Likewise from a structural standpoint – it breaks just about every rule of storytelling I was ever taught. It jumps back and forth between two timelines despite there being no real mystery about where the ‘then’ story ends up. It has at least three characters who could be called the protagonist depending on where we are in the story – one of whom is taken off the board before the halfway point, another of whom is a borderline psychopath, the third of whom becomes roundly ineffectual in the final act. The antagonists are about as surface level as it’s possible to be. A lot of this is down to how it was written; it was essentially two different novellas written months apart and intertwined with each other to make something that vaguely resembled a book. Nothing about it should work. But somehow it does and while I can’t quantify exactly why that is, I think it’s to do with the pulsating spiky darkly funny rock-and-roll energy of the thing. There are several lines where on re-read I actually gasped out loud wondering how the hell I got away with them. One thing that is often overlooked about The Hunted is that there is a gigantic vein of black comedy in the thing, and I suspect that’s why so much of its excess and refusal to play by the rules is forgiven.

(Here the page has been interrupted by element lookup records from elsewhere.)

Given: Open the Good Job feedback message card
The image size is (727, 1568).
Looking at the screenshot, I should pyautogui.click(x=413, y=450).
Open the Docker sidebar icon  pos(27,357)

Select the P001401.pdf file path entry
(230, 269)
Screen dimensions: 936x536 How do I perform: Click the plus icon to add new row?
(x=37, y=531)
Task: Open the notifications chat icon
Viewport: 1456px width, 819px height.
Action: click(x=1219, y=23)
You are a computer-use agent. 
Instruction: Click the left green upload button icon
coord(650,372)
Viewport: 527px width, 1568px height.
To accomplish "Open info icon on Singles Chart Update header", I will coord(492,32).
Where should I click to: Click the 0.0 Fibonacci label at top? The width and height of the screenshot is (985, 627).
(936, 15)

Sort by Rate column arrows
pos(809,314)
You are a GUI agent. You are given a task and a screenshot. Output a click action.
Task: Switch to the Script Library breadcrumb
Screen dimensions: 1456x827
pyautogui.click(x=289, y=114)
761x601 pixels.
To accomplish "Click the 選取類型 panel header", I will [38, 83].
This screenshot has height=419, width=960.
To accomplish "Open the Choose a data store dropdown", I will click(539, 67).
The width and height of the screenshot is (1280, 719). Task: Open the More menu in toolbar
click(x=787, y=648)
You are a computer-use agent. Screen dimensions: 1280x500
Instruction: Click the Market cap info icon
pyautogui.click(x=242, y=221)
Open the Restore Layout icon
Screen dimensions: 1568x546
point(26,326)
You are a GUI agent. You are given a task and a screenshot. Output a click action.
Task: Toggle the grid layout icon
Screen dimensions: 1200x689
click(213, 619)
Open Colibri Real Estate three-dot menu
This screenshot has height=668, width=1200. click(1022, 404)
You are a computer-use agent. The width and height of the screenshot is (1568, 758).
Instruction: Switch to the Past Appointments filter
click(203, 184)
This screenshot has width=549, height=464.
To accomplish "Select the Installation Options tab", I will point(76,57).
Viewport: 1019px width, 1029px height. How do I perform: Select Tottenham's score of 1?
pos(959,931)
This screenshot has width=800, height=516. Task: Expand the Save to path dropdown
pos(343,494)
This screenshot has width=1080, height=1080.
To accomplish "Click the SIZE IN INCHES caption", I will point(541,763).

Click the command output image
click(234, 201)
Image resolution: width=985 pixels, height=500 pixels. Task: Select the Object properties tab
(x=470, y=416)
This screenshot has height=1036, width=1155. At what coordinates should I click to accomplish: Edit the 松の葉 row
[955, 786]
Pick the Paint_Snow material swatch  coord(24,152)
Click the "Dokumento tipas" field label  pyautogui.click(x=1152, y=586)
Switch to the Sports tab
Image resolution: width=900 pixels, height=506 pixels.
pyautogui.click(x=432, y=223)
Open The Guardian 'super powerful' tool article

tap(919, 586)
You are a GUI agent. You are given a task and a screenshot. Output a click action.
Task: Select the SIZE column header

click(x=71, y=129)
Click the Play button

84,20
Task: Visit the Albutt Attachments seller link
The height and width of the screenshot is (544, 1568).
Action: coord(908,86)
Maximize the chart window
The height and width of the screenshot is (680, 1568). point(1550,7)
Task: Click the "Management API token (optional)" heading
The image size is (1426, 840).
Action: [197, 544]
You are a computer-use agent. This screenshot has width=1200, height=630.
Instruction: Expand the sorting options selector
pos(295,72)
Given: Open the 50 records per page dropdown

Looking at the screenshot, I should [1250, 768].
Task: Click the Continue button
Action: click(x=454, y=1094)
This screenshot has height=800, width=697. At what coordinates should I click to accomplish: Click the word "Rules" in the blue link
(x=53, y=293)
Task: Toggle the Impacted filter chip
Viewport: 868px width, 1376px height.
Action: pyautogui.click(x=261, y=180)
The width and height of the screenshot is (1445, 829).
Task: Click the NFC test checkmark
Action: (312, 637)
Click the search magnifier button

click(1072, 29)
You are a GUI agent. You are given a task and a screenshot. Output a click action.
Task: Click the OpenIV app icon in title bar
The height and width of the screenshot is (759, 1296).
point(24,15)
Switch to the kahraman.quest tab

The scrappy savagery of The Hunted is what made it special yet it can’t be replicated; paradoxically because the success of the book has left me in a place where I don’t think I can write quite the same way again.
That’s not a bad thing. I’ve never felt compelled to try and re-create whatever it was that made The Hunted hit so hard. High-Rise , with its one-night-one-location punch, probably comes the closest but it’s a different, more disciplined, more considered book. Of course it is. I’m a different, more disciplined, more considered writer to the broke struggling desperate playwright of 2017, when I first wrote about a berserker girl called Maggie and a town of human hunting hicks because all my attempts at being a serious literary author had fallen flat. To return to a possibly strained metaphor, you can’t start a new relationship trying to retrace the steps of an old one. Down that road madness and resentment lies.
Maybe what is so unique about The Hunted is that it’s the literary relationship of mine that has lasted the longest and yet it’s never been my favourite. I’ll always prefer the introspection of The Inheritance, the heart of Andromache or the personal nature of The True Colour of a Little White Lie . But The Hunted has something wild and hard to define that none of those ever did. The place I had to be in to write it isn’t somewhere I have any interest in revisiting, but in retrospect it’s hard not to be grateful. Without it, I wouldn’t be here.